DIRECTIONS FOR THIS TASK: For the data below, retype word for word the lines from the one containing "Screen dimensions: 277x133" through the one containing "Screen dimensions: 773x411"; drop the pictures.

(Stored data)
>>>

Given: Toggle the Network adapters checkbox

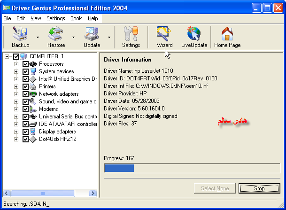Looking at the screenshot, I should 25,94.
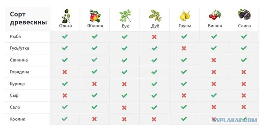Click the red cross for Говядина under Ольха
The width and height of the screenshot is (266, 130).
tap(64, 72)
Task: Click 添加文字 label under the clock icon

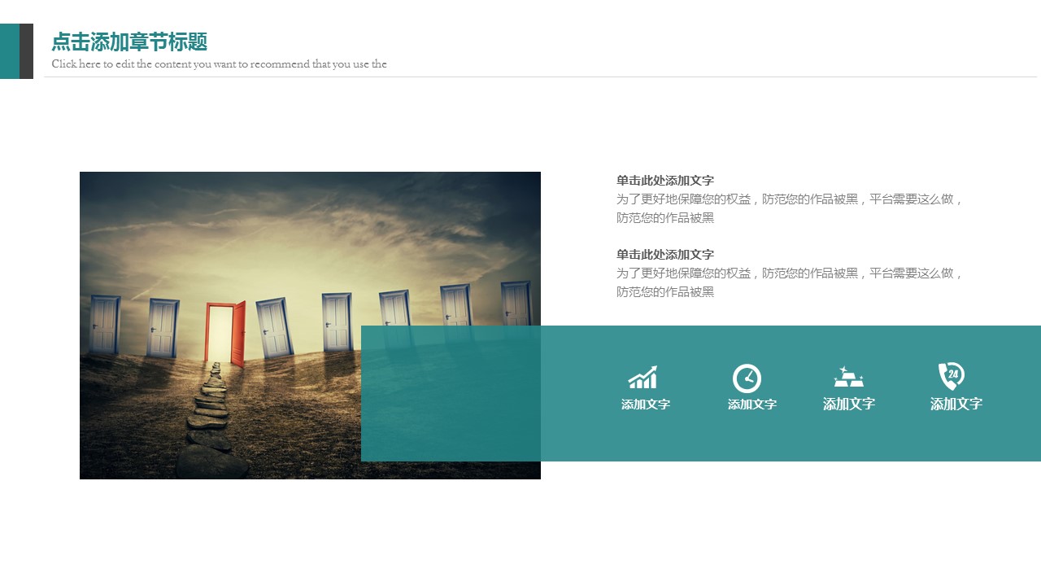Action: coord(751,405)
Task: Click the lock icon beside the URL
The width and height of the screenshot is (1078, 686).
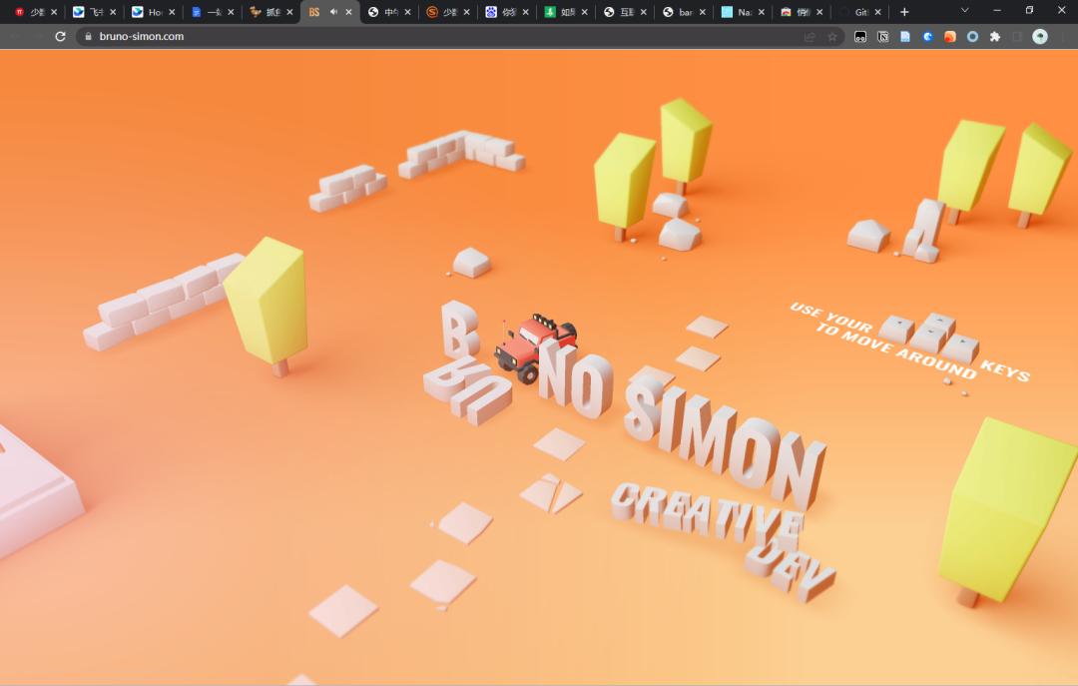Action: coord(88,37)
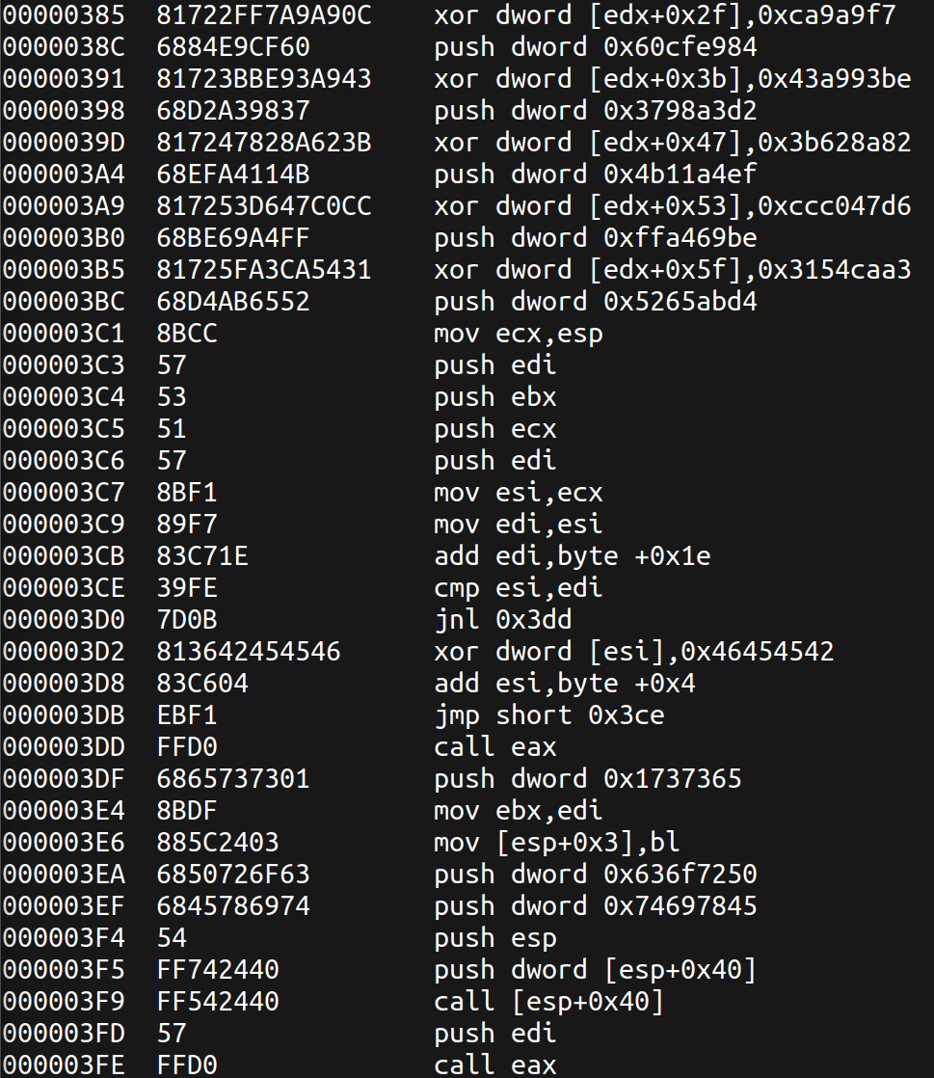934x1078 pixels.
Task: Click push dword 0x636f7250 instruction
Action: pos(595,874)
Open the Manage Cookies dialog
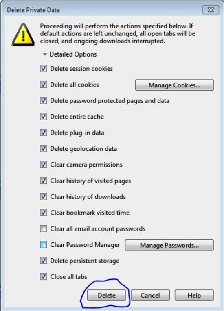224x311 pixels. pyautogui.click(x=174, y=85)

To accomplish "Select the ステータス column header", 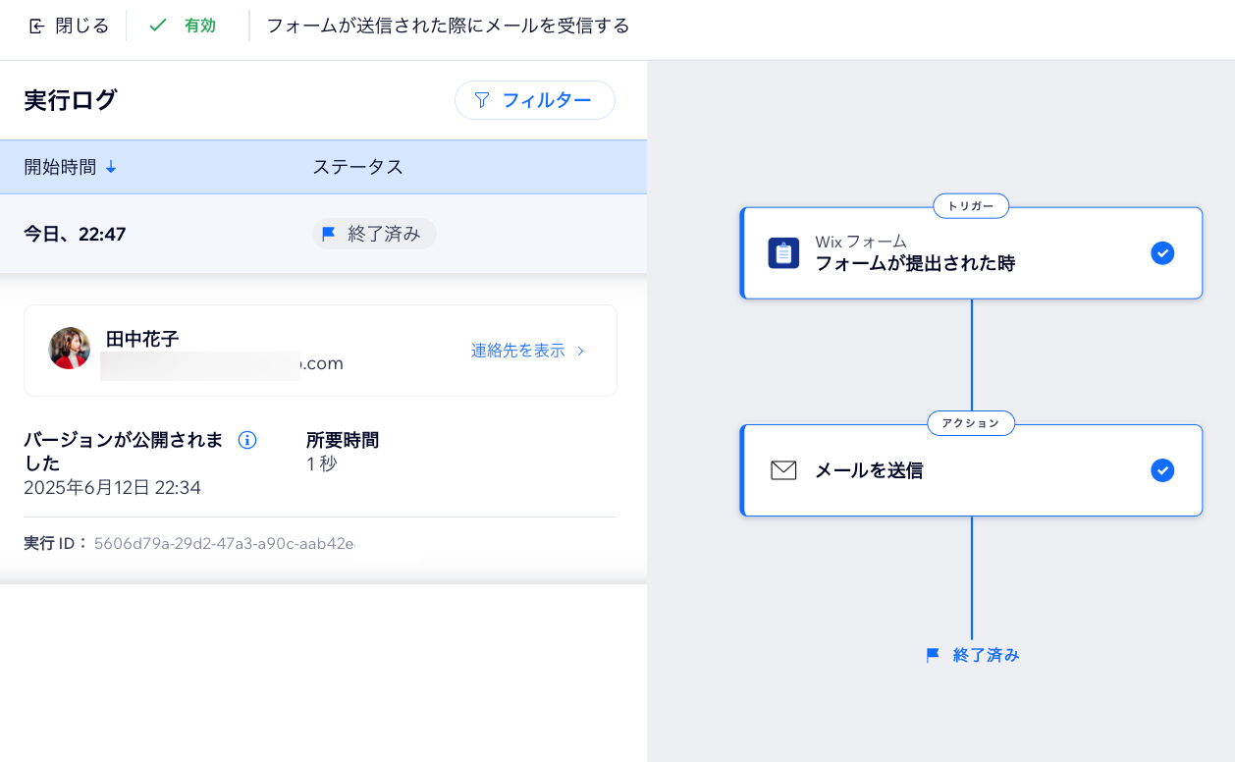I will [x=357, y=167].
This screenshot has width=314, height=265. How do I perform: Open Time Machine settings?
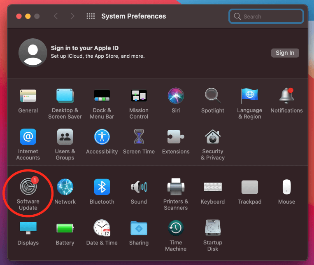(176, 228)
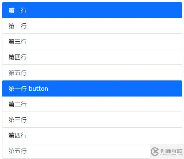Pick 第四行 in the top list group
This screenshot has width=184, height=159.
pos(92,57)
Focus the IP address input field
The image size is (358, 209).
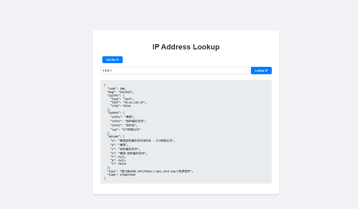(175, 71)
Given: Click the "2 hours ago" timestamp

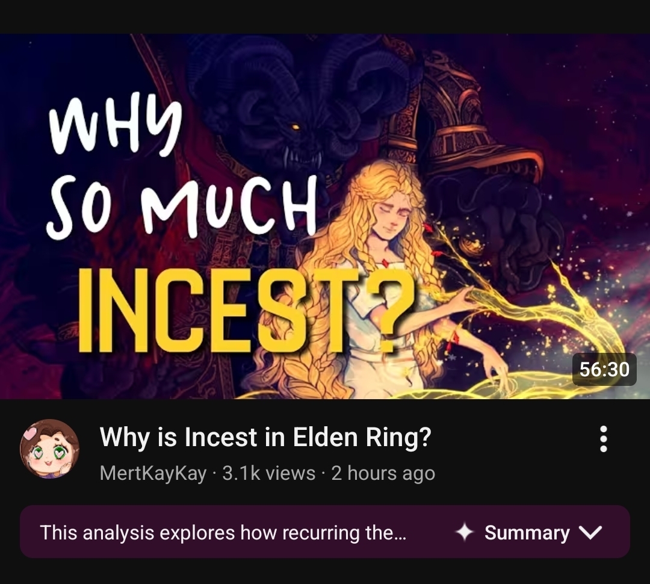Looking at the screenshot, I should (383, 473).
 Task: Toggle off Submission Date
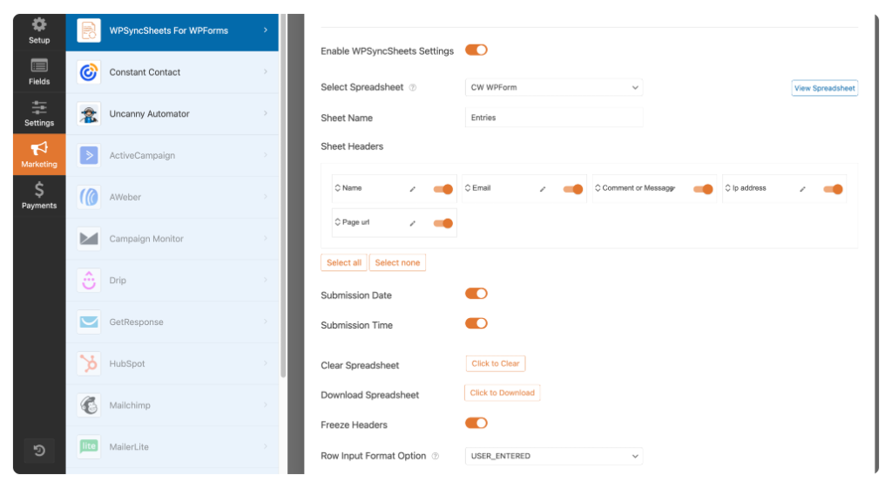point(476,294)
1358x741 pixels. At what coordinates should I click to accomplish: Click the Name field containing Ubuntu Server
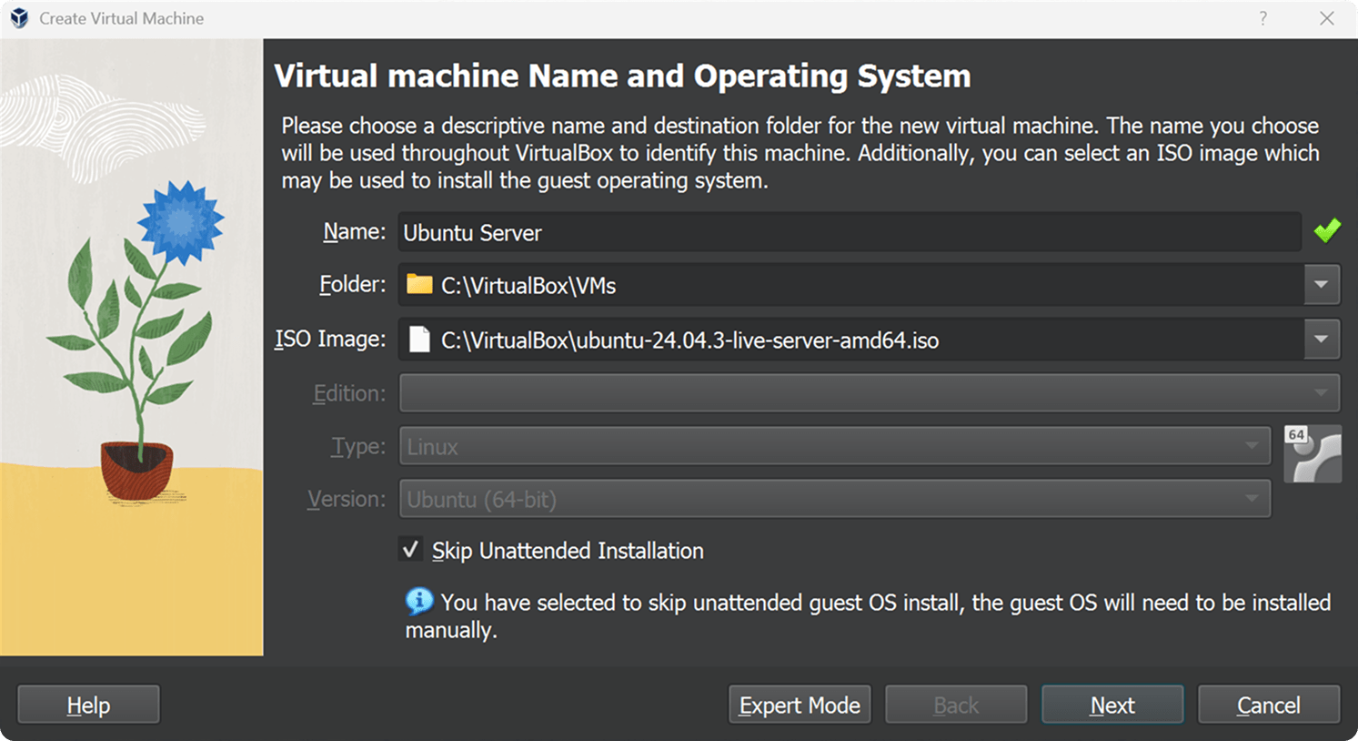coord(850,232)
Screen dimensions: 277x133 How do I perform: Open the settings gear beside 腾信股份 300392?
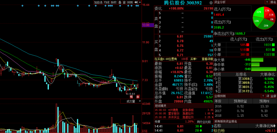point(211,3)
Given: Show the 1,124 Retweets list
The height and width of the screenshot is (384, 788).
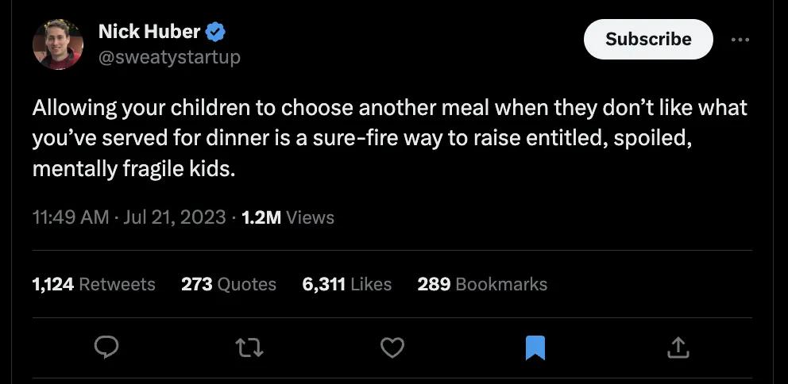Looking at the screenshot, I should (x=94, y=284).
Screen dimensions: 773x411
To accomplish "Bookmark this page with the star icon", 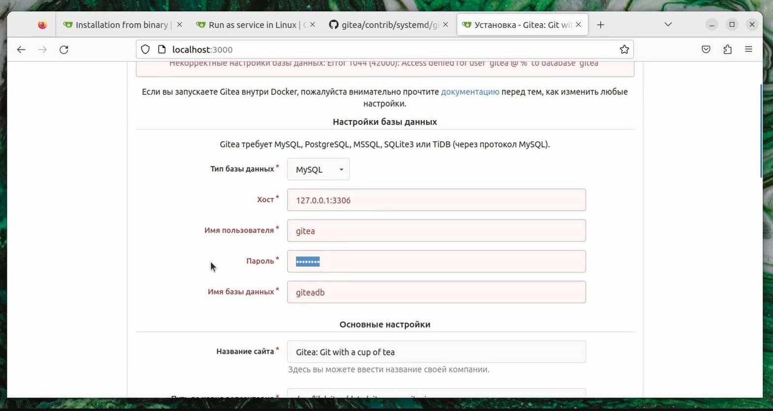I will 624,50.
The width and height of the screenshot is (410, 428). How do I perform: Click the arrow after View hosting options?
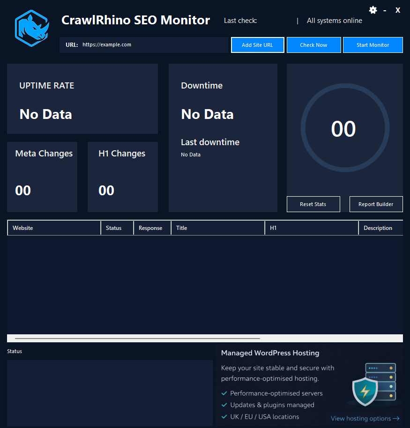click(x=396, y=418)
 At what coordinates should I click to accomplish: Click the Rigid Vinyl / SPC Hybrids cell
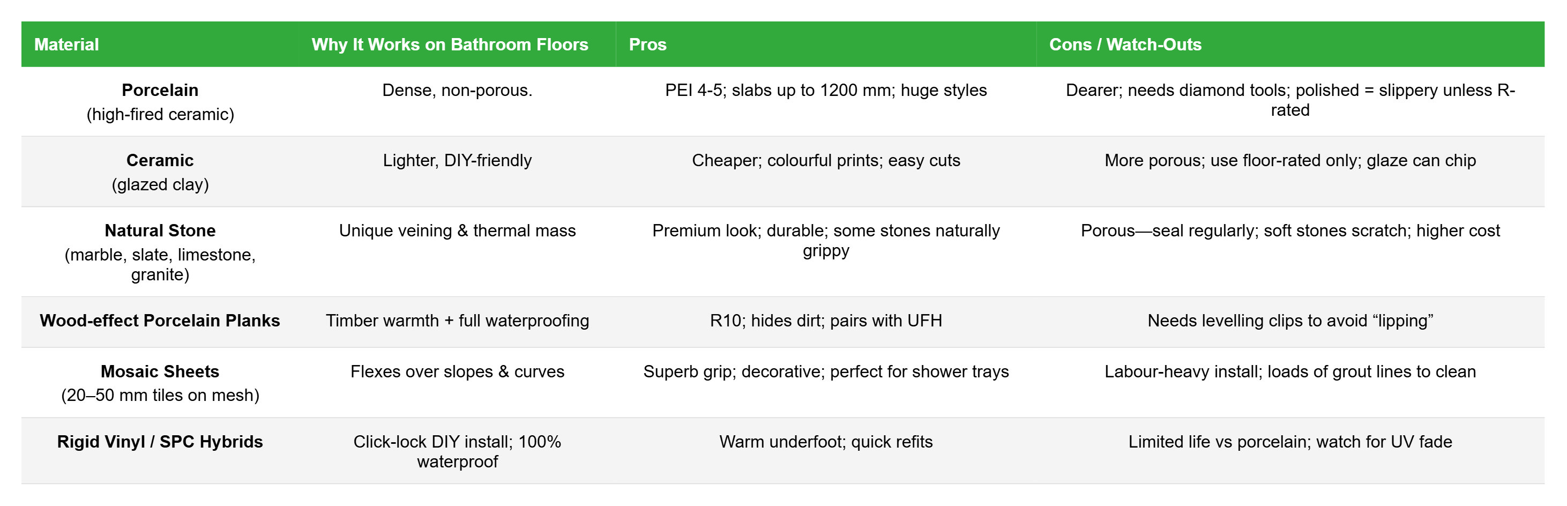(x=160, y=442)
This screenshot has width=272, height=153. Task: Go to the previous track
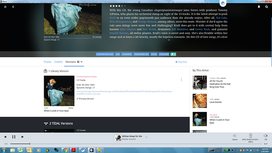6,137
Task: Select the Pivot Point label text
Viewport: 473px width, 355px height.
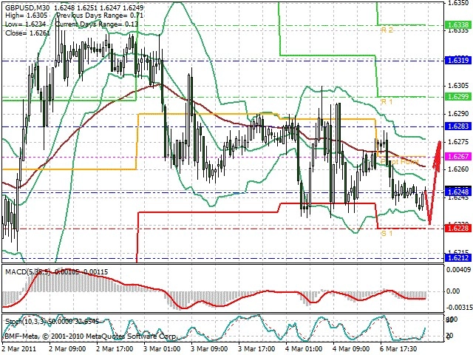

<<<

YOUR RESPONSE:
Screen dimensions: 277x133 How do I perform: Open the settings gear beside 腾信股份 300392?
point(211,3)
Given: Show the 1,124 Retweets list
The height and width of the screenshot is (384, 788).
Looking at the screenshot, I should (x=94, y=284).
Screen dimensions: 773x411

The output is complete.